WHAT YOU HAVE TO DO: Give back, word for word, the lines in the listing below from the one holding "This screenshot has width=833, height=508." down to the one holding "The image size is (487, 560).", both ends included.

GIVEN INFORMATION:
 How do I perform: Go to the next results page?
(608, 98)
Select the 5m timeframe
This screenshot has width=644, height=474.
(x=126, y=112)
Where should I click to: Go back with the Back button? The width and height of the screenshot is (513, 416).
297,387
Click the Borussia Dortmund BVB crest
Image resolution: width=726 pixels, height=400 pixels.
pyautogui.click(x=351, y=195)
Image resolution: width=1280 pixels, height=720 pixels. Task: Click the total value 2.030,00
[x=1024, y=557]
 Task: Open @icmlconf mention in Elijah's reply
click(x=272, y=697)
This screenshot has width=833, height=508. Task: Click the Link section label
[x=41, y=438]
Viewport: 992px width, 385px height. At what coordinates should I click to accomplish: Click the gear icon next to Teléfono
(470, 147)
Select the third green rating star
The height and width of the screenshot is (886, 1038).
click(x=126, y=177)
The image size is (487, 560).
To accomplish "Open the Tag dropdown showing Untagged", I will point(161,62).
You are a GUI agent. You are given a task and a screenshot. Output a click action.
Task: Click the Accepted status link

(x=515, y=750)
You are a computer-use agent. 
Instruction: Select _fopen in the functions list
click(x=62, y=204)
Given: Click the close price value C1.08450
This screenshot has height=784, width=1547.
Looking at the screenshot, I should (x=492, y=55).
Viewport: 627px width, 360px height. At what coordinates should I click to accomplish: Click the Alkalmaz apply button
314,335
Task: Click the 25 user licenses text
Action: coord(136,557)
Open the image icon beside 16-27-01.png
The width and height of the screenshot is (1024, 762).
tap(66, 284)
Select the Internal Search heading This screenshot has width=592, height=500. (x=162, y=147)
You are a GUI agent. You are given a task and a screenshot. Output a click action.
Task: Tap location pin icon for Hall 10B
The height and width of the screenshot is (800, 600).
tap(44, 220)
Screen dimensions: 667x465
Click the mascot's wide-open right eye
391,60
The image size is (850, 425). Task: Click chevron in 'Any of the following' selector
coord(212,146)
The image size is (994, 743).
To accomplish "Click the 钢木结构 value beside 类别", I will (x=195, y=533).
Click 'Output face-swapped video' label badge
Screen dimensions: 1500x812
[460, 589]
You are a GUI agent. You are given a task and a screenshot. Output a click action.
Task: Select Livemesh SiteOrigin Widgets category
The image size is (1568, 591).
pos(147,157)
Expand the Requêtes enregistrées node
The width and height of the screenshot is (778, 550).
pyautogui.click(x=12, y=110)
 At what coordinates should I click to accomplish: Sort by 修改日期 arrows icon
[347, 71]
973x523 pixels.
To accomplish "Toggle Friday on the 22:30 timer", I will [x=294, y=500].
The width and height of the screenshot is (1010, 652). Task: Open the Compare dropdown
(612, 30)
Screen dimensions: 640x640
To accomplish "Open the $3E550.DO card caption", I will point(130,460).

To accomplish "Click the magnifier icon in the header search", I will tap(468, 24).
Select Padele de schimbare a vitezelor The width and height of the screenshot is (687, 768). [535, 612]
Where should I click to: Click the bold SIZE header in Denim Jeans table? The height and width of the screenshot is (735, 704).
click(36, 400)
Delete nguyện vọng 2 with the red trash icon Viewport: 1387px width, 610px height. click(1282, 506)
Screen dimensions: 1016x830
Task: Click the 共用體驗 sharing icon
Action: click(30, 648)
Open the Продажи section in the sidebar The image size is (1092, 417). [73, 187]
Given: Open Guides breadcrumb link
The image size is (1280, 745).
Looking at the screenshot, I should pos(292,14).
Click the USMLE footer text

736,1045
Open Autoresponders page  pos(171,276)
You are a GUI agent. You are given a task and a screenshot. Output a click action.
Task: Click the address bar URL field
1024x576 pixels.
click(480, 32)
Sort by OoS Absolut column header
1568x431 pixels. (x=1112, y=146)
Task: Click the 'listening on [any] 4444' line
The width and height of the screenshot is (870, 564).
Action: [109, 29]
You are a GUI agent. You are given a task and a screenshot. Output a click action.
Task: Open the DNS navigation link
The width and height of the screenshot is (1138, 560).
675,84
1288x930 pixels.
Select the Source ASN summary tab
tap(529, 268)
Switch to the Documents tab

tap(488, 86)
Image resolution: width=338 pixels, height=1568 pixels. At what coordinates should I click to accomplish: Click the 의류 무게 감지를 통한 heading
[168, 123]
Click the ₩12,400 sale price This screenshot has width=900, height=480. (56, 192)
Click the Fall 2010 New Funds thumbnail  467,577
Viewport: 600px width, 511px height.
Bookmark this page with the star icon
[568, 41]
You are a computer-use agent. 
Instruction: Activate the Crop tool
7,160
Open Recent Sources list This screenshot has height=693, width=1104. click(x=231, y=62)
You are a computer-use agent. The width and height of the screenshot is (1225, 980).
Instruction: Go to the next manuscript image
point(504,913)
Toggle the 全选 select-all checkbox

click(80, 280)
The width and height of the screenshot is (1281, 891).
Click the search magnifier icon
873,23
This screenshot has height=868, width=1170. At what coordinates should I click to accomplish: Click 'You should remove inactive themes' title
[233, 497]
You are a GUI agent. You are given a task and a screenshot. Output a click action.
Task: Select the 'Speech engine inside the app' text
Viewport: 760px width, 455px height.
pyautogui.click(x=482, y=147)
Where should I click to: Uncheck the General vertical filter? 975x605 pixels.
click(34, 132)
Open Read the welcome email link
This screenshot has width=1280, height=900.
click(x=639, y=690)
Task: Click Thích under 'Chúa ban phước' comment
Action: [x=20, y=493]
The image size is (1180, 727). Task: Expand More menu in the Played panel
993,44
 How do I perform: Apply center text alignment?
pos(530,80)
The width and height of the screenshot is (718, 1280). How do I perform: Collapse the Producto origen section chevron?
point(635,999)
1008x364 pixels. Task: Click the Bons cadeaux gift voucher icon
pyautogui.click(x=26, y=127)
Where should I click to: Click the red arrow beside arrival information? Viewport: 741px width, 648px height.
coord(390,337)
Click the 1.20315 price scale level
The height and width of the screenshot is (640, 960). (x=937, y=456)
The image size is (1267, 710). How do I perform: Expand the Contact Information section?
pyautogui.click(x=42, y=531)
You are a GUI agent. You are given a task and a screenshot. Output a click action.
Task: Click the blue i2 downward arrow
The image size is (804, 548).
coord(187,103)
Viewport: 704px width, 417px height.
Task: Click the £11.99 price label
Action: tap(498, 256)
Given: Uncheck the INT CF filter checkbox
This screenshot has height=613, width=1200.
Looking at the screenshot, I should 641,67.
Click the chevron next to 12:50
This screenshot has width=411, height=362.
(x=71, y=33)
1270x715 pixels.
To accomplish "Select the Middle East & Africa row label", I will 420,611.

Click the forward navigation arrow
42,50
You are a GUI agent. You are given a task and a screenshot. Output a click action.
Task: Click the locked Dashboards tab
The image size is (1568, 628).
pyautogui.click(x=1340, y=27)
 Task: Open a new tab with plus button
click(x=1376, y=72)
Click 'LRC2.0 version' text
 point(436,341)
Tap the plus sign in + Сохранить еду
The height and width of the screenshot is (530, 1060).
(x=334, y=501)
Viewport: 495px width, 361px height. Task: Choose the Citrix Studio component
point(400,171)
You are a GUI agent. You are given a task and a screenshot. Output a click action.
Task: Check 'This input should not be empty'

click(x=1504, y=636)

RESULT OF THE EXERCISE:
This screenshot has width=833, height=508. Task: Click the Link section label
[x=41, y=438]
Viewport: 992px width, 385px height. At what coordinates should I click to accomplish: Click the gear icon next to Teléfono
(470, 147)
Select the third green rating star
The height and width of the screenshot is (886, 1038).
click(x=126, y=177)
The image size is (487, 560).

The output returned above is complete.